Written instruction:
Substitute "Provided" for "Given" in the material from the line holding "At what coordinates" through the end of the material, inclusive, and reproduce those lines with no other change. Leave the pictures out of your answer.

** START Data to use **

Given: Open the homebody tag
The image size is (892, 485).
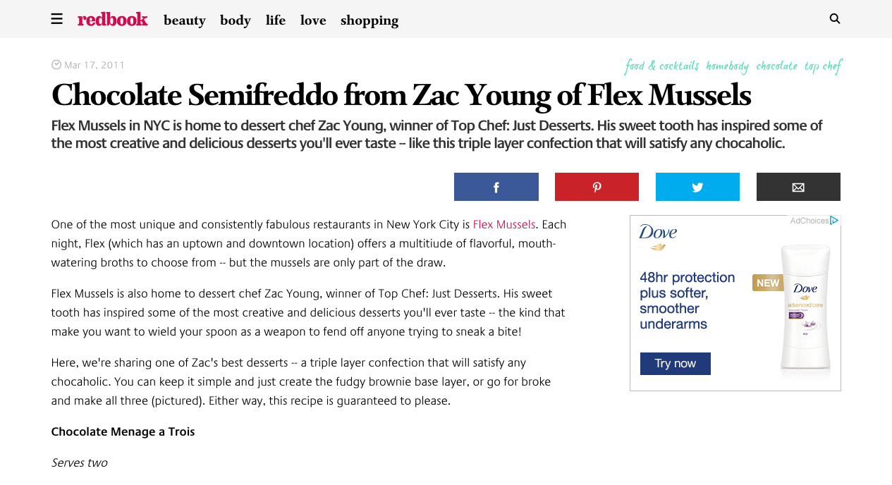Looking at the screenshot, I should click(x=727, y=66).
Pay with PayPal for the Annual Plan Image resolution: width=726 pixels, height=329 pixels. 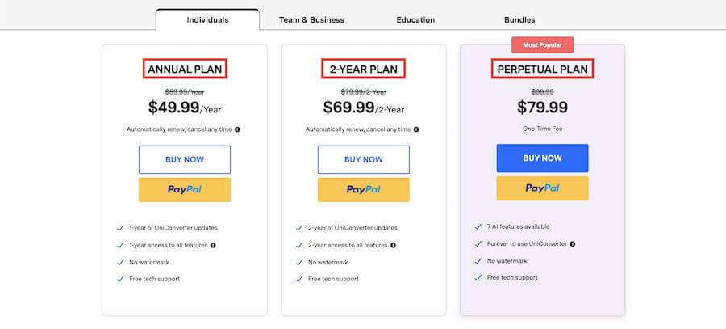coord(185,190)
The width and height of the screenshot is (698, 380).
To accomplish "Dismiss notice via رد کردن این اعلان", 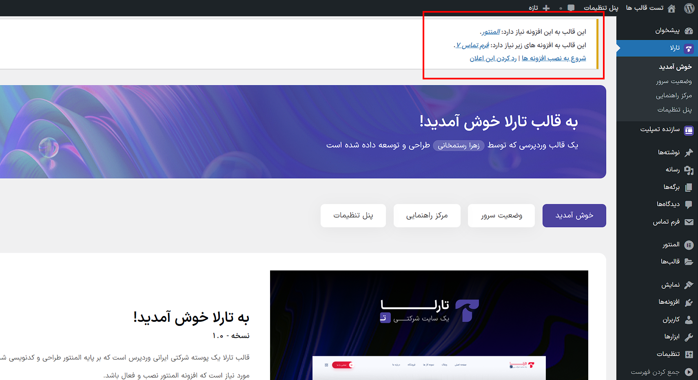I will [493, 58].
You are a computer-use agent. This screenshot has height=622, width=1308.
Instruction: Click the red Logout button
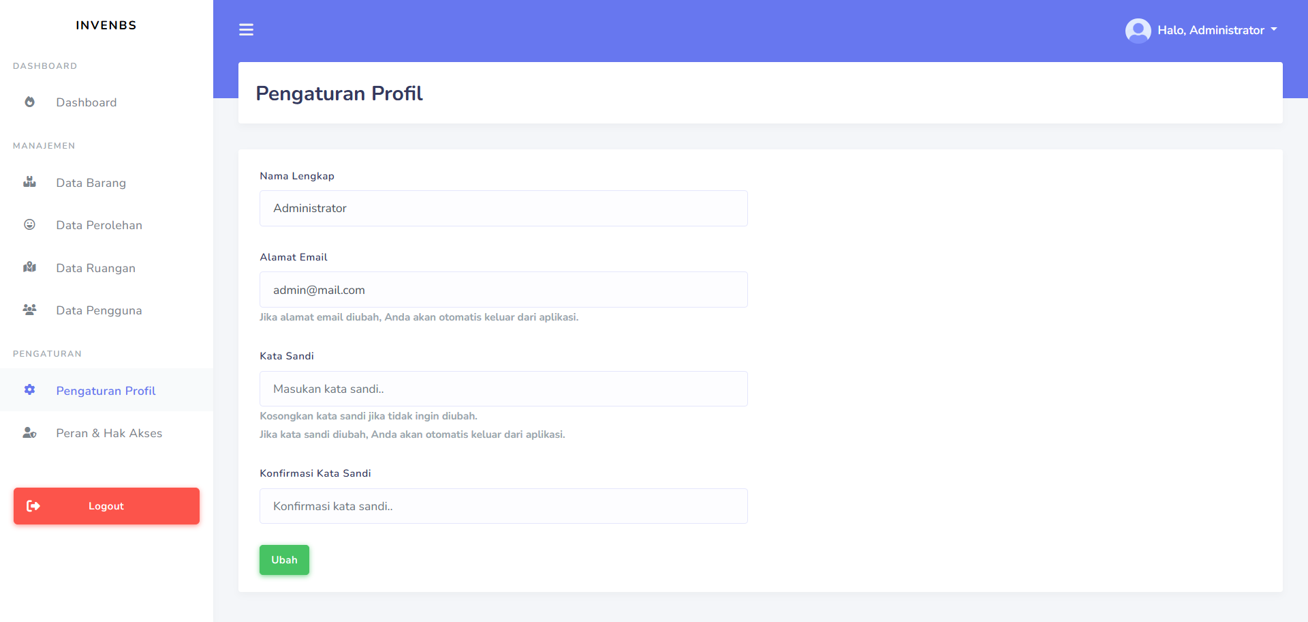click(106, 506)
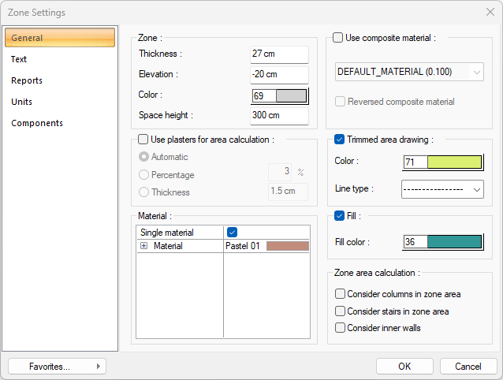Enable Use plasters for area calculation

[143, 140]
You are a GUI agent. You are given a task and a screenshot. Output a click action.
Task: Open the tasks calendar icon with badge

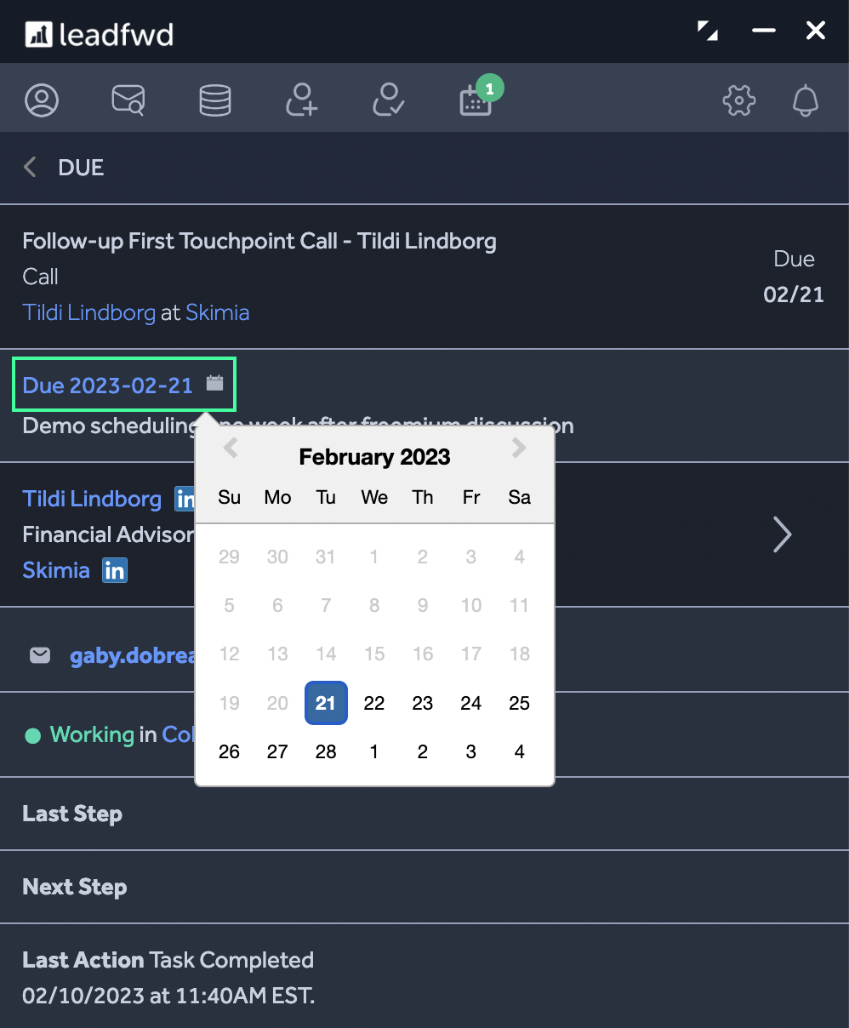click(476, 102)
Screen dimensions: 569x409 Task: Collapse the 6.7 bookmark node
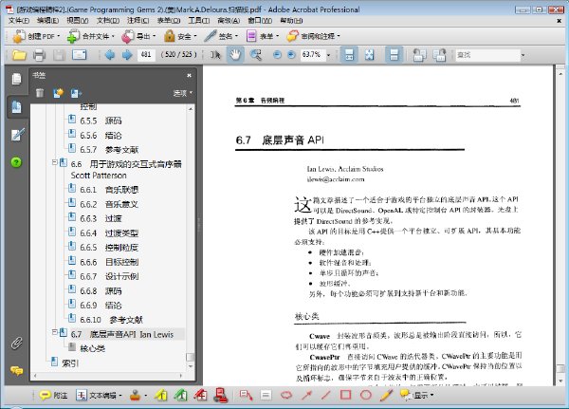point(54,332)
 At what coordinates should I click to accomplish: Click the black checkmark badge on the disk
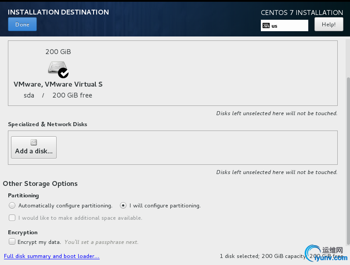tap(63, 73)
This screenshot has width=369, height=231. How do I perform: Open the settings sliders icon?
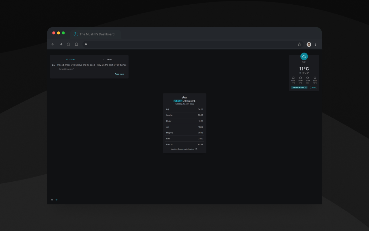52,200
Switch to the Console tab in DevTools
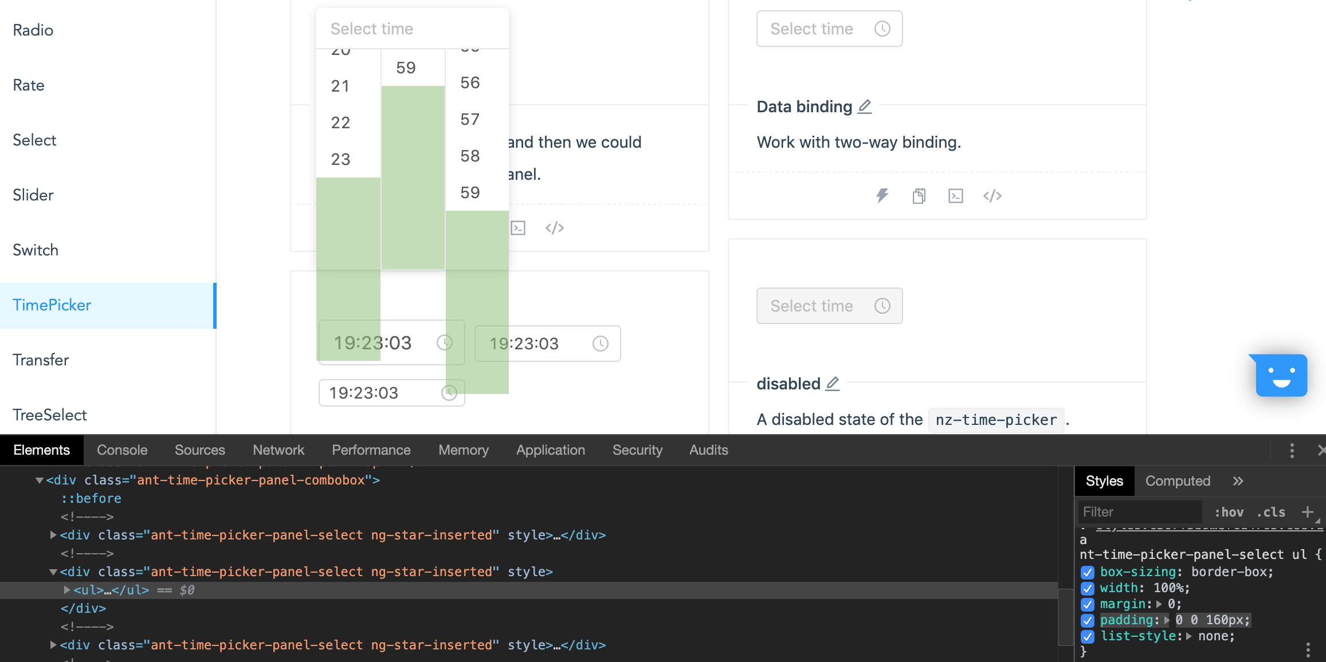 point(121,450)
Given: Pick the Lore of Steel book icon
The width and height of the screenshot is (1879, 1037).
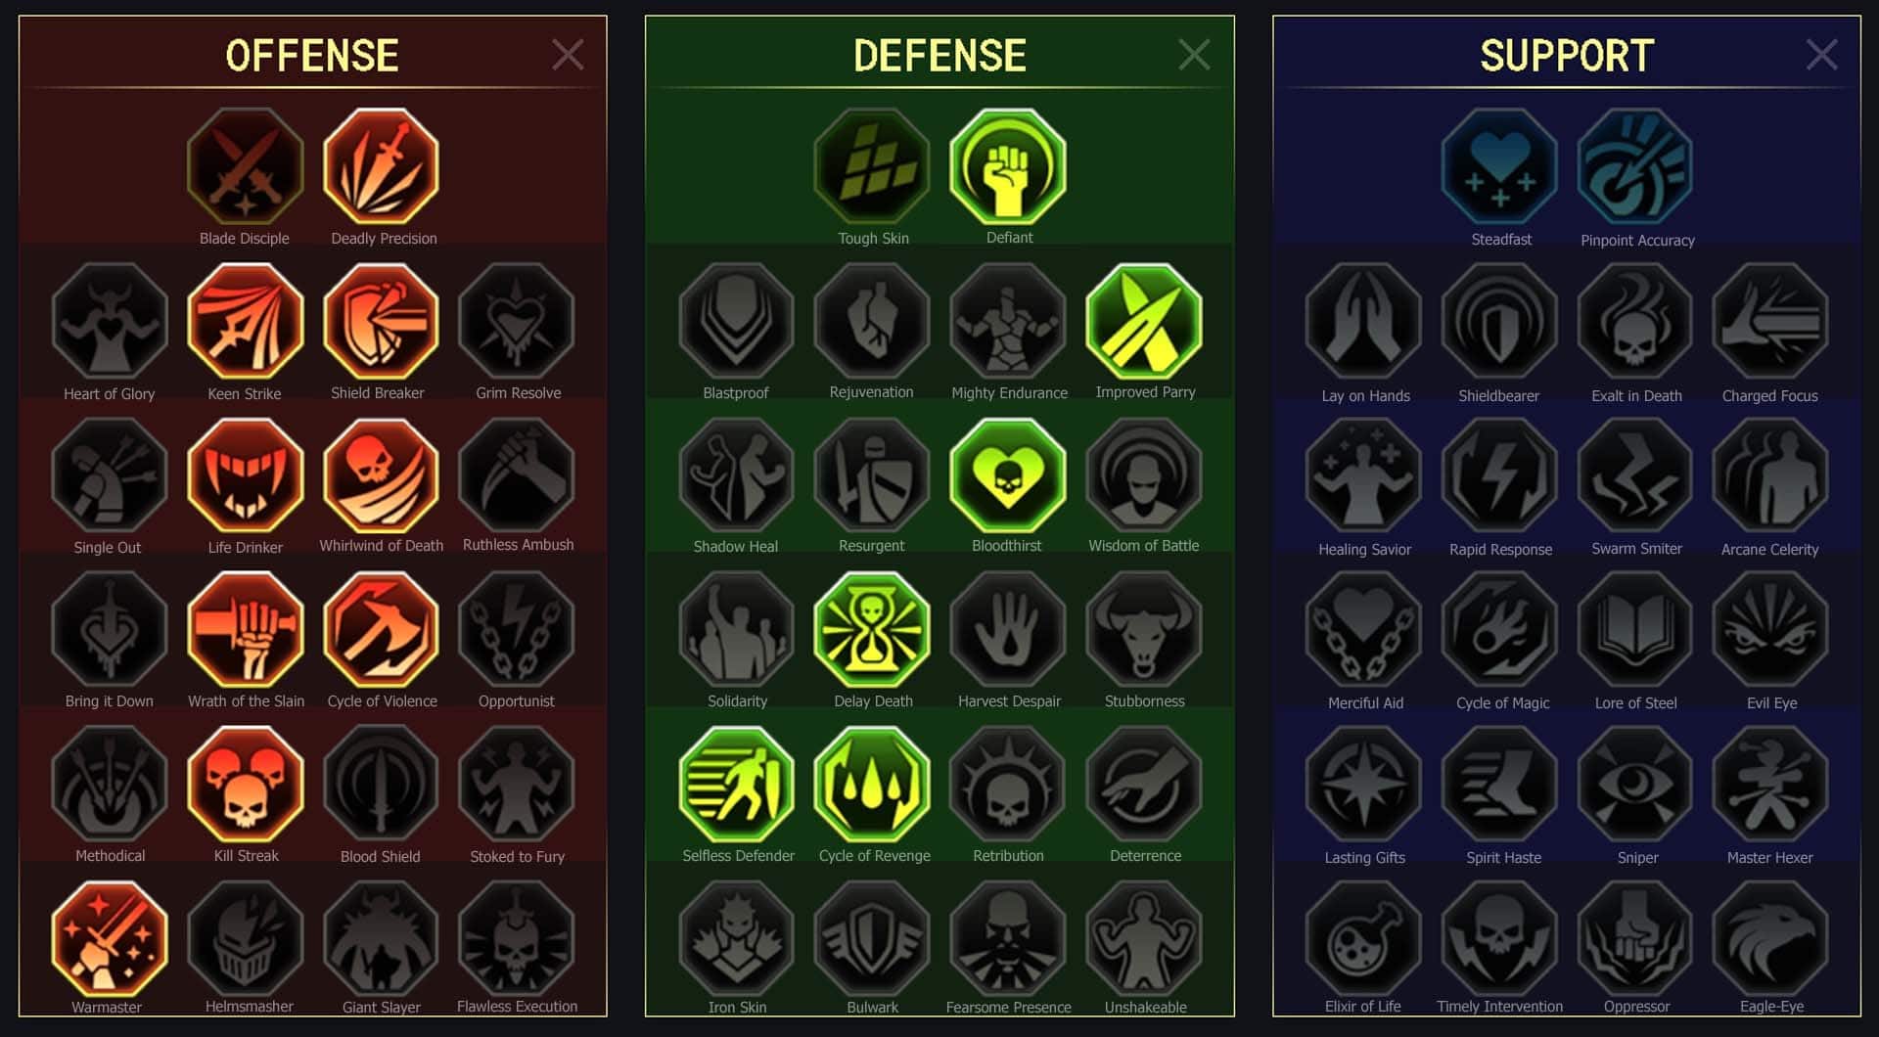Looking at the screenshot, I should (1635, 631).
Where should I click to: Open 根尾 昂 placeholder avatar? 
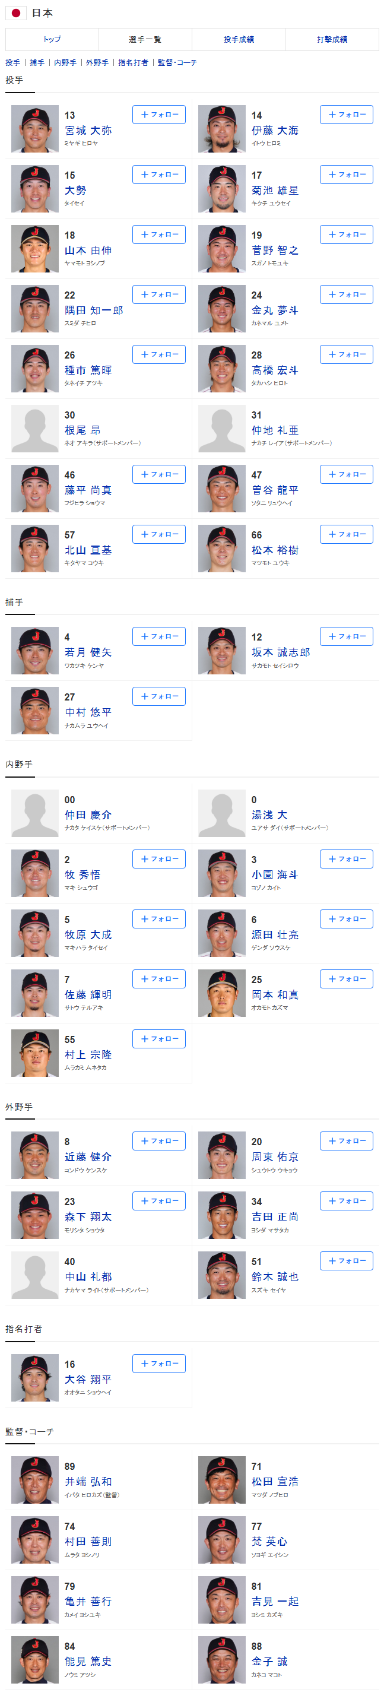(x=35, y=429)
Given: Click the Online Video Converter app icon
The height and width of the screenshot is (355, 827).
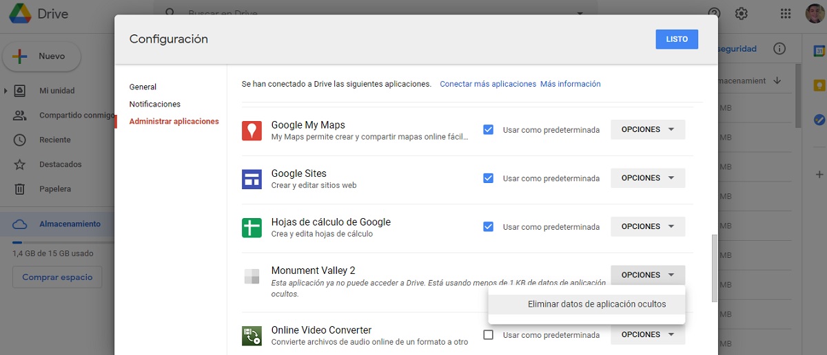Looking at the screenshot, I should click(252, 335).
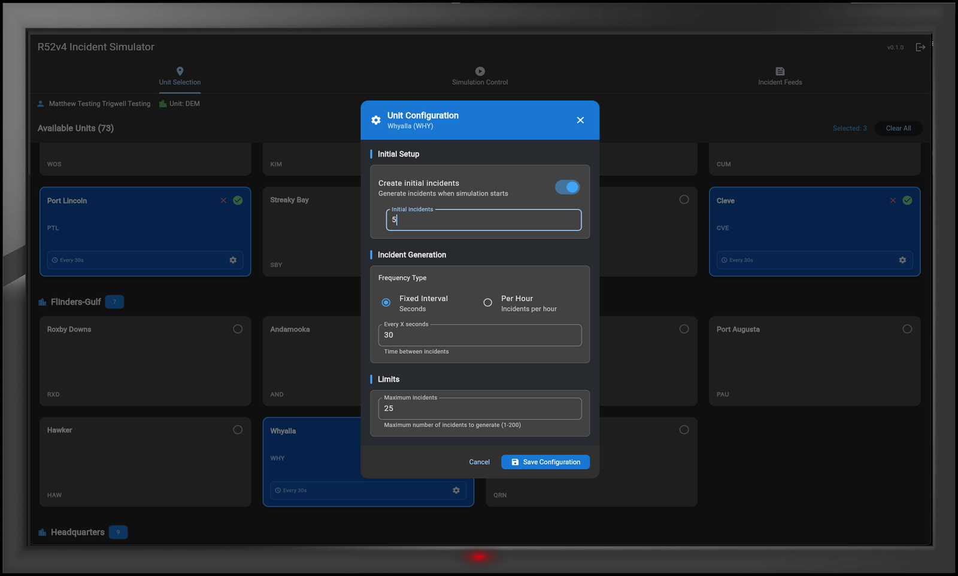Select Roxby Downs via its circle selector
This screenshot has height=576, width=958.
coord(237,328)
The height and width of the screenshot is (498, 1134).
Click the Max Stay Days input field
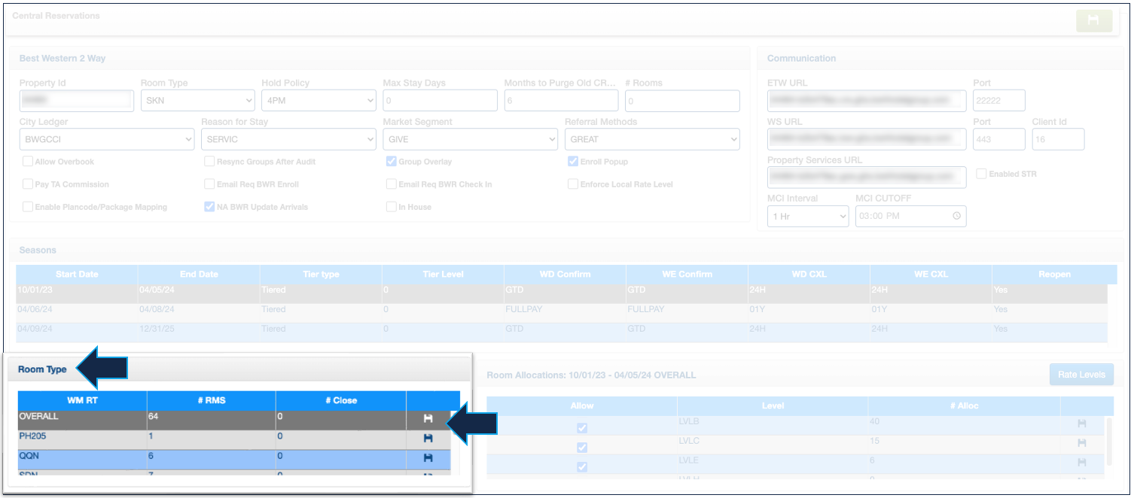pos(440,101)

** END Data to use **

Result:
 At what coordinates should I click to accomplish: Click the black checkmark badge on the disk
tap(63, 73)
This screenshot has width=369, height=231. How do I perform: Open the settings sliders icon?
52,200
Switch to the Console tab in DevTools
 point(121,450)
Provided: Pick the Lore of Steel book icon
The width and height of the screenshot is (1879, 1037).
Looking at the screenshot, I should (1635, 631).
Where should I click to: Open 根尾 昂 placeholder avatar? 
(x=35, y=429)
Provided: Click the Online Video Converter app icon
The height and width of the screenshot is (355, 827).
Looking at the screenshot, I should click(252, 335).
Select Roxby Downs via its circle selector
This screenshot has height=576, width=958.
coord(237,328)
The height and width of the screenshot is (498, 1134).
Click the Max Stay Days input field
pos(440,101)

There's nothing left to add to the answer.